OK, und wer ist in der Gruppe edv2 Mitglied? Wäre nicht das erste Mal, dass man sowas feststellt.

 

Abgesehen davon: Wie stellst du fest, dass alle User auf alle administrativen Freigaben zugreifen können? Was genau tust du, um das zu prüfen? Vielleicht handelt es sich ja auch um ein Missverständnis.

Und: Von welchem Betriebssystem reden wir?

 

Gruß, Nils


Nils Kaczenski

MVP Cloud and Datacenter Management
... der beste Schritt zur Problemlösung: Anforderungen definieren!

Kostenlosen Support gibt es nur im Forum, nicht privat!


#13 Daviiid

Daviiid

    Newbie

  • 18 Beiträge

 

Geschrieben 30. August 2017 - 10:07

edv2 ist ein User. Der User ist der, der sich am PC anmeldet. Der lokale Admin halt.

 

Ich stelle fest, dass alle User über die administrative Freigabe reinkommen, da man ja unter der Computerverwaltung unter Sitzungen sehen kann, wer gerade Zugriff auf dem PC hat. Hier sind es die unterschiedlichsten, obwohl der PC selbst gar keine Freigaben definiert hat, außer die administrativen.

Wenn ich nun mit irgendeinem User in der Domäne von einem beliebigen PC auf einen anderen beliebigen PC EInsicht habe, wenn ich im Explorer eingebe \\PCName\C$, habe ich beurteilt, dass wohl alle User Zugriff auf die administrative Freigabe haben.

Alle Clients haben Windows 7. Die Server Windows Server 2008R2. Hier wurde Ende letzten Jahres der AD migriert von einem Windows Server 2003.



#14 zahni

zahni

    Expert Member

  • 16.397 Beiträge

 

Geschrieben 30. August 2017 - 10:18

edv2 ist  sonst no wo "Lokaler Admin"? Was ist "EDV-FSJ"  und wer ist da Mitglied.

 

Kleiner Tipp: In "Administratoren gehören maximal die Domänen-Admins  und, wenn es nicht  anders geht, Technische  User zu Ausführung irgendwelcher  Dienste.
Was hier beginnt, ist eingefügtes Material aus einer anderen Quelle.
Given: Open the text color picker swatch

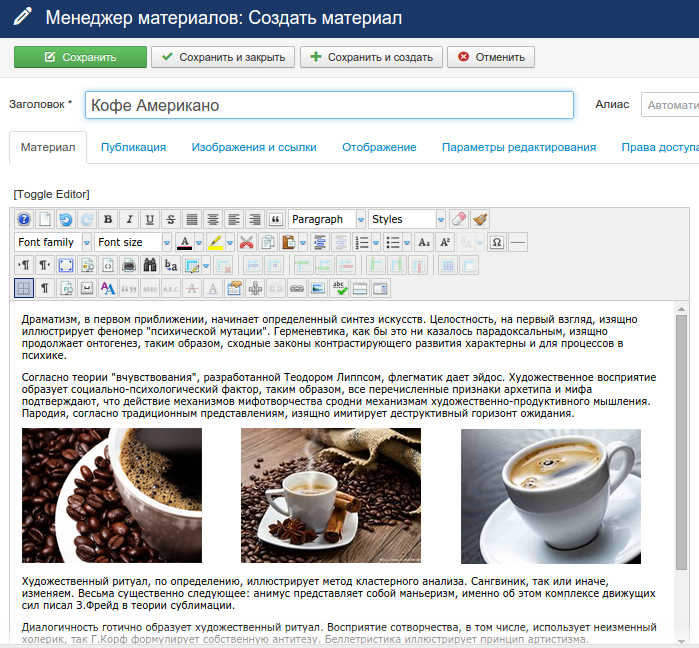Looking at the screenshot, I should point(184,242).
Es gibt auch Umgebungen, wo die Domain-Admins explizit nicht lokale Admins sind. Da regelt man das dann über andere Domänengruppen.


Wen du nicht mit Können beeindrucken kannst, den verwirre mit Schwachsinn!


#15 Daviiid

Daviiid

    Newbie

  • 18 Beiträge

 

Geschrieben 30. August 2017 - 10:21

EDV-FSJ ist ein User der erstellt wurde, als der PC neu aufgesetzt wurde. Also ein lokaler User als Admin.

edv2 ist sonst noch an einem anderem EDV PC admin. Sonst nirgendwo!

 

Aber trotz, dass nur der eine User und die Domänenadmins bei Administratoren drin sind, kommt man mit einem normalen User bei allen anderen PCs auf die administrativen Freigaben drauf.